More and more, it's becoming a Vancouver Real Estate story.

https://www.ctvnews.ca/mobile/canada/po ... -1.4211648

Vancouver police say the break-in was reported just before 5:30 a.m. at the home on West 28th Avenue and the suspects fled the area after being challenged by someone in the house.
this is why i hate the media, what the hell would you make a private address public like that? I hope she sues their ass for this...
Deal Addict
Apr 10, 2011
3914 posts
4767 upvotes
Canada
Sanyo wrote: this is why i hate the media, what the hell would you make a private address public like that? I hope she sues their xxx for this...
The Vancouver Sun was even more specific...

"The house in the 4000-block of W. 28th Avenue is owned by the husband of Meng Wanzhou."

https://vancouversun.com/news/local-new ... -executive

Nice mansions in a very private area, right near St. Georges Private Boys School.

Sue? I don't think she could.

BC land and property titles are public information.

Plus, her lawyer and private security company have repeatedly been disclosing in court documents her houses/properties.

Lastly, 911 calls may also be public.
Deal Expert
Jan 27, 2006
21844 posts
15620 upvotes
Vancouver, BC
RxMills wrote: The Vancouver Sun was even more specific...
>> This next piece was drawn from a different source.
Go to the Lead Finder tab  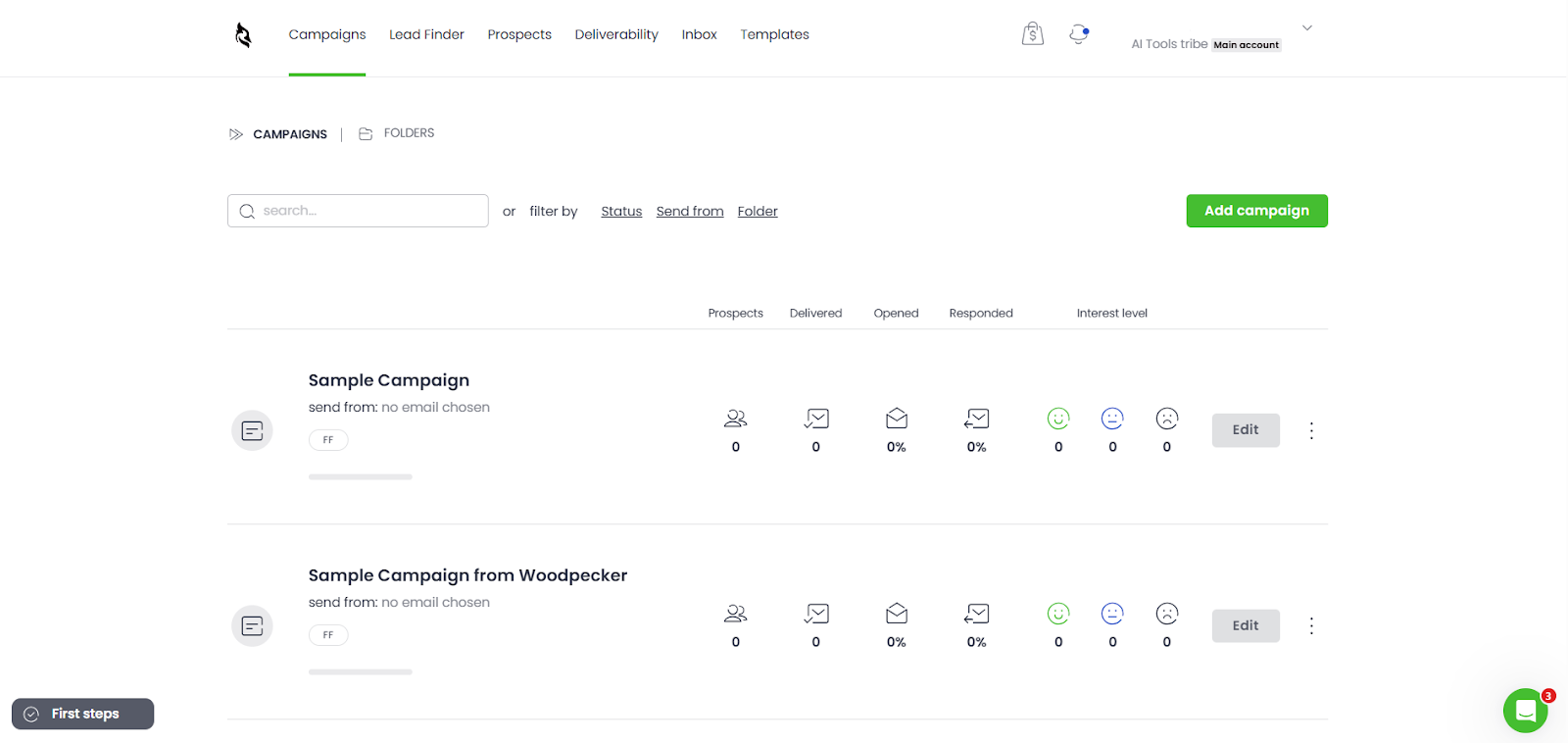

"The house in the 4000-block of W. 28th Avenue is owned by the husband of Meng Wanzhou."

https://vancouversun.com/news/local-new ... -executive

Nice mansions in a very private area, right near St. Georges Private Boys School.

Sue? I don't think she could.

BC land and property titles are public information.

Plus, her lawyer and private security company have repeatedly been disclosing in court documents her houses/properties.

Lastly, 911 calls may also be public.
AND (may be the most important thing) this isn't the US where you probably could sue over the publication of public information! :)
Sr. Member
Jul 26, 2015
517 posts
604 upvotes
Vancouver, BC
The LTSA system in BC allows ANYONE to search for properties owned by a certain person in the province for $11-16 depending on the service subscription. You put in the owner’s name and get all the properties he or she (or a company) owns in the province. It’s that simple. The information is for sale. No privacy.
Sr. Member
Jul 26, 2015
517 posts
604 upvotes
Vancouver, BC
craftsman wrote: AND (may be the most important thing) this isn't the US where you probably could sue over the publication of public information! :)
Unfortunately there is no privacy for property owners in BC. All the information is less than $20 away, officially.
Sr. Member
Jul 26, 2015
517 posts
604 upvotes
Vancouver, BC
Sanyo wrote: this is why i hate the media, what the hell would you make a private address public like that? I hope she sues their ass for this...
Searching for any property ownership details in BC is way too easy and the cost is similar to getting a combo at a fast food chain.
Deal Guru
Feb 9, 2009
12381 posts
11307 upvotes
Sam286 wrote: Searching for any property ownership details in BC is way too easy and the cost is similar to getting a combo at a fast food chain.
Yes I agree but how many were looking before this?

It’s likely the burglar was some low life criminal and not a top dog criminal who, if they wanted too, could get in and out without breaking a sweat.
Sr. Member
Jul 26, 2015
517 posts
604 upvotes
Vancouver, BC
Sanyo wrote: Yes I agree but how many were looking before this?

It’s likely the burglar was some low life criminal and not a top dog criminal who, if they wanted too, could get in and out without breaking a sweat.
Well, there are many ways to look at this “burglary”. This unfortunate event pretty much makes everything at the house inadmissible as evidence since there was a possibility of a third party tampering with it.
Deal Expert
Jan 27, 2006
21844 posts
15620 upvotes
Vancouver, BC
Sam286 wrote: Well, there are many ways to look at this “burglary”. This unfortunate event pretty much makes everything at the house inadmissible as evidence since there was a possibility of a third party tampering with it.
According to Global, there was a cleaning crew at the house today so I'm sure everything was 'scrubbed' clean.